*** Pakistan's Younis Khan to retire after Windies Tests | THE DAILY TRIBUNE | KINGDOM OF BAHRAIN

Pakistan's Younis Khan to retire after Windies Tests

Karachi : Veteran Pakistan batsman and former captain Younis Khan announced on Saturday he will retire from international cricket after the upcoming Test series in the West Indies.

The 39 year-old has captained Pakistan in all three formats, and in 2009 led them to their only World Twenty20 title in England.

"I will be retiring… with my head held high," he told a press conference in Karachi.

"I think this is the right time as every sportsman has to take this decision in his career."

Younis hit a hundred in his first Test against Sri Lanka in Rawalpindi in 2000, which started a glorious career during which he also scored a double hundred in Pakistan's series-levelling win against India at Bangalore in 2005. 

He needs only 23 runs to reach 10,000 Test runs, a milestone he missed out on after his team's disastrous tour of Australia in January this year, when Pakistan lost all three Tests. 

He has so far scored 34 Test centuries in 115 matches -- the most by any Pakistani batsman -- and is set to become the first Pakistani and 13th batsman in the world to score 10,000 or more. 

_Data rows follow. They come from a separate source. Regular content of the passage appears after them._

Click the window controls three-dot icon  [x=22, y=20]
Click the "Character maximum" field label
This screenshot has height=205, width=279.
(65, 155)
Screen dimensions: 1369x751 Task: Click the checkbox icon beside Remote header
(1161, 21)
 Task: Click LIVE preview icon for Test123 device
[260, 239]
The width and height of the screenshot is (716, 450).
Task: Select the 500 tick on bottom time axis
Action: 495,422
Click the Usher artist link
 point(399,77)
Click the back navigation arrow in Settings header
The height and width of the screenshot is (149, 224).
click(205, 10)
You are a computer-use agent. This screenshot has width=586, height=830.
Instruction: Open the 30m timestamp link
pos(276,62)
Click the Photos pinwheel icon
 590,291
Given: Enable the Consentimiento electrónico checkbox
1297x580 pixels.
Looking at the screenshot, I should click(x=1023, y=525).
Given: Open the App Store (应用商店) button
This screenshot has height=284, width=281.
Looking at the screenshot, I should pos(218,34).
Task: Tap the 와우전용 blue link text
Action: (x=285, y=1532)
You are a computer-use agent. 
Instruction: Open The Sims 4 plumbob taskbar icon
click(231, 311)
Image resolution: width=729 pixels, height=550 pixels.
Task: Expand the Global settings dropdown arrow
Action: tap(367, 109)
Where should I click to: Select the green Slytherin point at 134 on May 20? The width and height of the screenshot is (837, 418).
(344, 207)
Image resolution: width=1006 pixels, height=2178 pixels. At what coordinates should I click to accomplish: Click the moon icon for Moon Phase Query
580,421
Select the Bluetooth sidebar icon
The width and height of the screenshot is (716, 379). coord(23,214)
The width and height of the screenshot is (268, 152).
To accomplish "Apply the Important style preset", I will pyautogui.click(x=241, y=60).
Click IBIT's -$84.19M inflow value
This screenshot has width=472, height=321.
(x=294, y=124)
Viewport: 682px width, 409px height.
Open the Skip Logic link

India's Sachin Tendulkar currently tops the charts with 15,921 runs in 200 matches.

"I was planning this for few months," he said of his decision to quit, but added that he "always tried to play for my team and for my country".

One of the worst moments of Younis' career was when Pakistan lost their coach Bob Woolmer during the 2007 World Cup in West Indies, he said.

Woolmer coached Pakistan from 2004 to 2007 but died in mysterious circumstances in Jamaica. 

After lengthy investigations that even included the possibility of murder, Jamaican police on June 12 announced that Woolmer had died of natural causes.

"Those were very sad days for me," Younis recalled.